Indian filmmaker (born 1971)

Akella Naga Srinivasa Sarma (born 7 November 1971), known professionally as Trivikram Srinivas, is an Indian film director and screenwriter known for his work in Telugu cinema. Recognised for his witty dialogues, humour, and philosophical themes, he is one of the highest-paid directors in Indian cinema. He has received six Nandi Awards for Best Dialogue Writer and two Filmfare Awards for Best Director. In 2015, he received the BN Reddy National Award for his contributions to Indian cinema.

A university gold medalist with a master's degree in nuclear physics, Trivikram began his career as a screenwriter before transitioning to directing. He is popularly referred to as "Maatala Maantrikudu", and "Guruji" by Telugu audiences. His films are characterised by fast-paced repartee, humorous content, action elements, mythological references, and themes exploring relationships. Some of his works incorporate ideas from Hindu philosophy into mainstream cinema.

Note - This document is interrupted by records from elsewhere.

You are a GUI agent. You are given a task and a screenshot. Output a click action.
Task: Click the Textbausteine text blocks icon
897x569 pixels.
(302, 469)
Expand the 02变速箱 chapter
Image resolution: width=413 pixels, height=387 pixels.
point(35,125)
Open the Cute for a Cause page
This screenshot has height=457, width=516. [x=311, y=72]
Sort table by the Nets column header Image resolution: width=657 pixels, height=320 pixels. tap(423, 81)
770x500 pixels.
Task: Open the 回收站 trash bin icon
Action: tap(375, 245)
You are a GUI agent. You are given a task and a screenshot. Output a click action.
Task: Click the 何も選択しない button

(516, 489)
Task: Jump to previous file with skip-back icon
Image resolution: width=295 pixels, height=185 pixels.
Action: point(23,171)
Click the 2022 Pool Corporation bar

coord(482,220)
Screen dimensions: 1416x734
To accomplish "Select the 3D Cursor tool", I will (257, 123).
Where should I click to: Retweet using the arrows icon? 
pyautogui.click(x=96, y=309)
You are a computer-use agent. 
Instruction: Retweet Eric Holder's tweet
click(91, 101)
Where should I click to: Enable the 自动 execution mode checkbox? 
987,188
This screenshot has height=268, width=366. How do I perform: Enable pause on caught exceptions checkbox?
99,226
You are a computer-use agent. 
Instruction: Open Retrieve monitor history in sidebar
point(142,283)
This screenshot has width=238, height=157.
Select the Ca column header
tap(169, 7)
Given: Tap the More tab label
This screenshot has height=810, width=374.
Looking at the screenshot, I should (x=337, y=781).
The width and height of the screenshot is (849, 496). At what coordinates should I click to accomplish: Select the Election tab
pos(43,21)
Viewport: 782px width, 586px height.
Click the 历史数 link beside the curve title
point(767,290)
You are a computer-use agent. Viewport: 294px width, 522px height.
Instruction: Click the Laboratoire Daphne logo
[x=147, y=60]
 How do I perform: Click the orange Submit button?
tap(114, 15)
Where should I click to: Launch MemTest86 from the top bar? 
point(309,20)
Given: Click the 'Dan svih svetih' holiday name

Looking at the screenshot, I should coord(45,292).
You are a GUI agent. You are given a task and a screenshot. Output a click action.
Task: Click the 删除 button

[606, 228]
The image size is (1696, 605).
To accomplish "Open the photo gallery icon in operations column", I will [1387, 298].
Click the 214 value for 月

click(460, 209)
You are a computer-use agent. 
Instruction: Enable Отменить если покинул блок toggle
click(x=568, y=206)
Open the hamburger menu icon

In 2000, Trivikram wrote the dialogues for Nuvve Kavali, which won the National Film Award for Best Feature Film in Telugu. His other writing credits include Swayamvaram (1999), Chirunavvutho (2000), Nuvvu Naaku Nachav (2001), Manmadhudu (2002), and Malliswari (2004). He made his directorial debut with Nuvve Nuvve (2002), which won the Nandi Award for Best Feature Film (Silver). His notable directorial works include Athadu (2005), Jalsa (2008), Khaleja (2010), Julayi (2012), Attarintiki Daredi (2013), S/O Satyamurthy (2015), A Aa (2016), Aravinda Sametha Veera Raghava (2018), and Ala Vaikuntapuramulo (2020).

==Early life==
Trivikram Srinivas was born as Akella Naga Srinivasa Sharma in Bhimavaram, Andhra Pradesh. During his childhood, he used to watch a lot of films, and thought of becoming a film director at age 14. He, however, had no plans for a career in films, as he thought it was impractical, considering his financial situation, which was such that even buying a ticket to travel from Bhimavaram to Hyderabad, the hub of the Telugu film industry, was itself a big task.

Trivikram finished his schooling at S.Ch.B.R.M. High School, and completed Intermediate, and graduated with a Bachelor of Science (B.Sc) degree from D.N.R. College in Bhimavaram. He then moved to the city of Visakhapatnam to study for his master's degree at Andhra University. In the city he spent every day of his stay watching movies; all the while, he made sure his parents never knew of his intention to become a film director. He was also an avid reader and was so addicted to it that he used to get "a high while reading books". He completed his two-year M.Sc degree course in nuclear physics in 15 months and graduated with a gold medal from Andhra University.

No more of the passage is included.